▶ _TRY IT_
The records below must be copied in full; omit the images.

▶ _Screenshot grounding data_
--- START ---
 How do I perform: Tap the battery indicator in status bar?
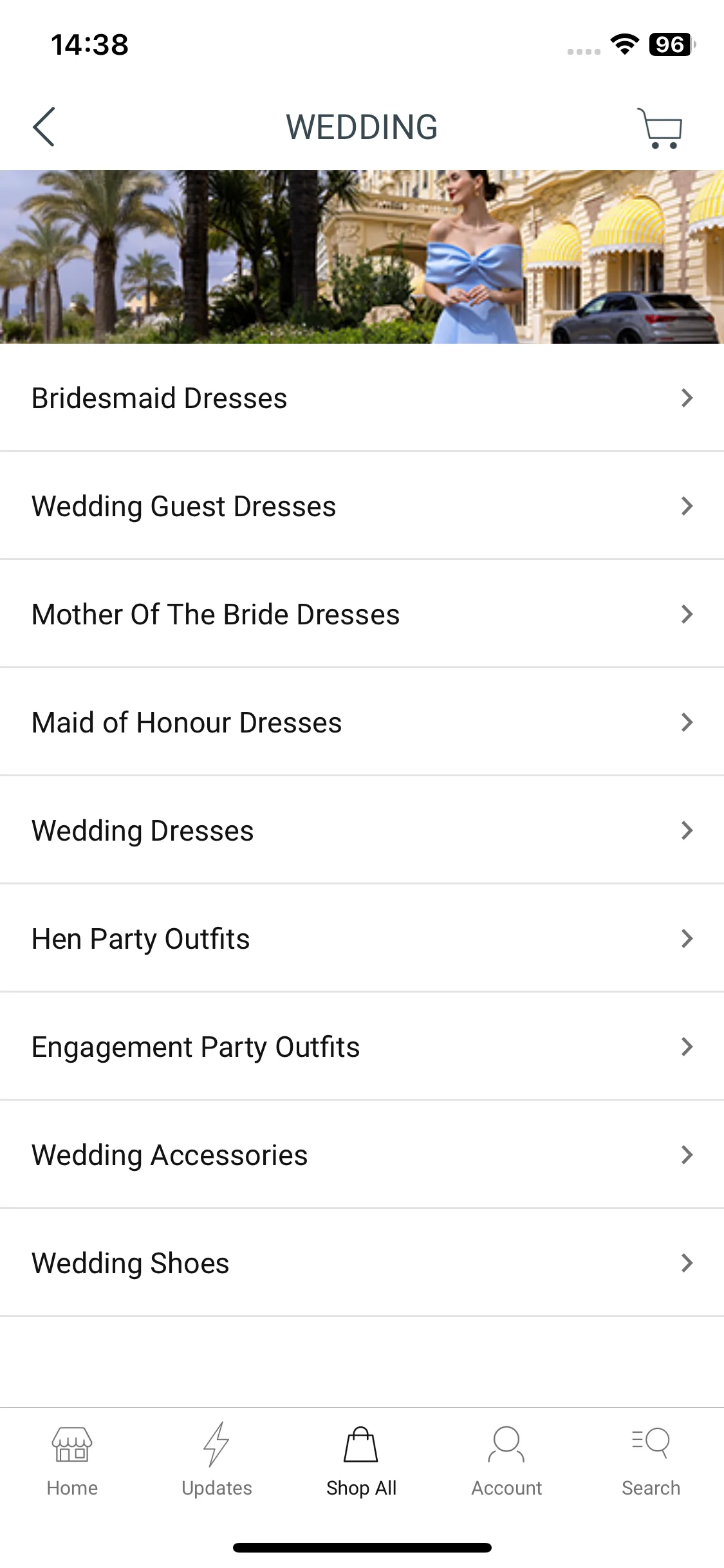tap(673, 44)
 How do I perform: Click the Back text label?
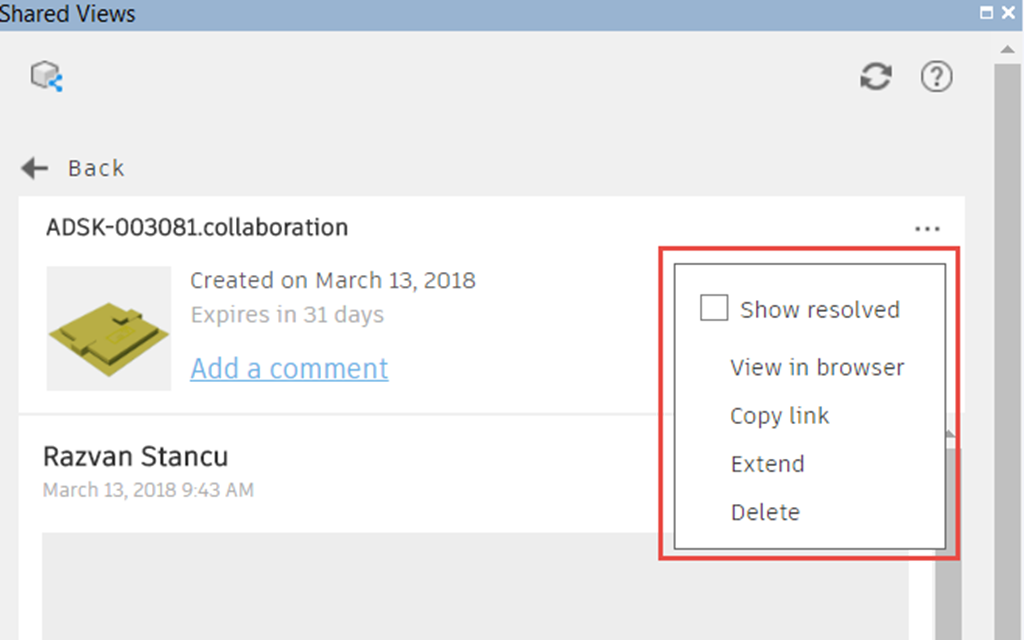96,168
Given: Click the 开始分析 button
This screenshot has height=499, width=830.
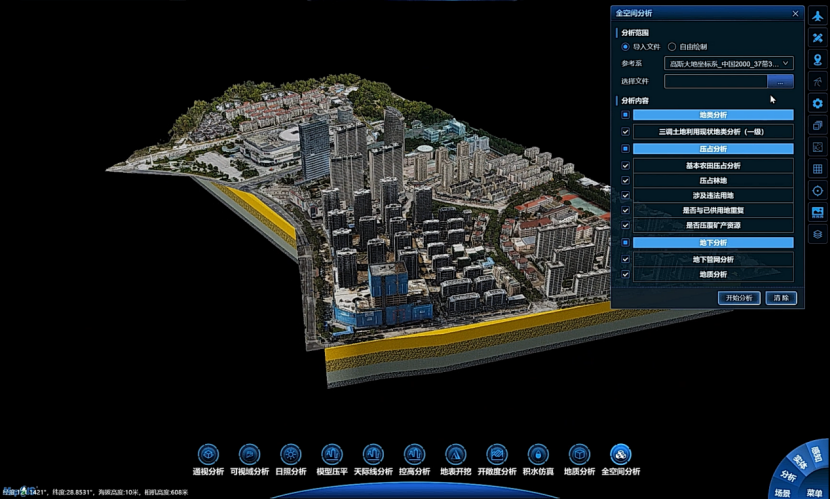Looking at the screenshot, I should [739, 298].
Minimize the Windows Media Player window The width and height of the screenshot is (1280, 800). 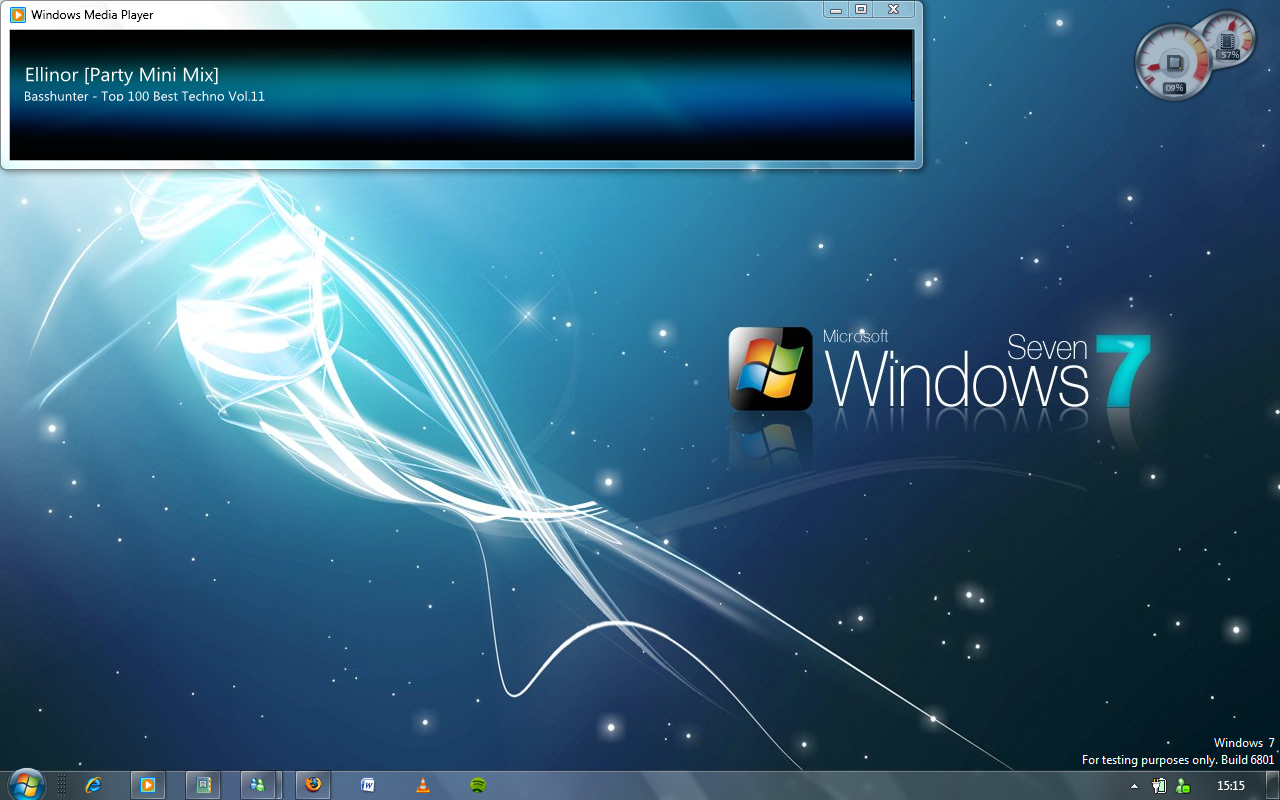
--- END ---
▶ _PROBLEM SOLUTION_
 How do I perform: Tap the battery indicator in status bar?
tap(673, 44)
 How do I perform: Click the Back text label?
96,168
Given: Click the 开始分析 button
This screenshot has height=499, width=830.
Looking at the screenshot, I should [739, 298].
Minimize the Windows Media Player window The width and height of the screenshot is (1280, 800). 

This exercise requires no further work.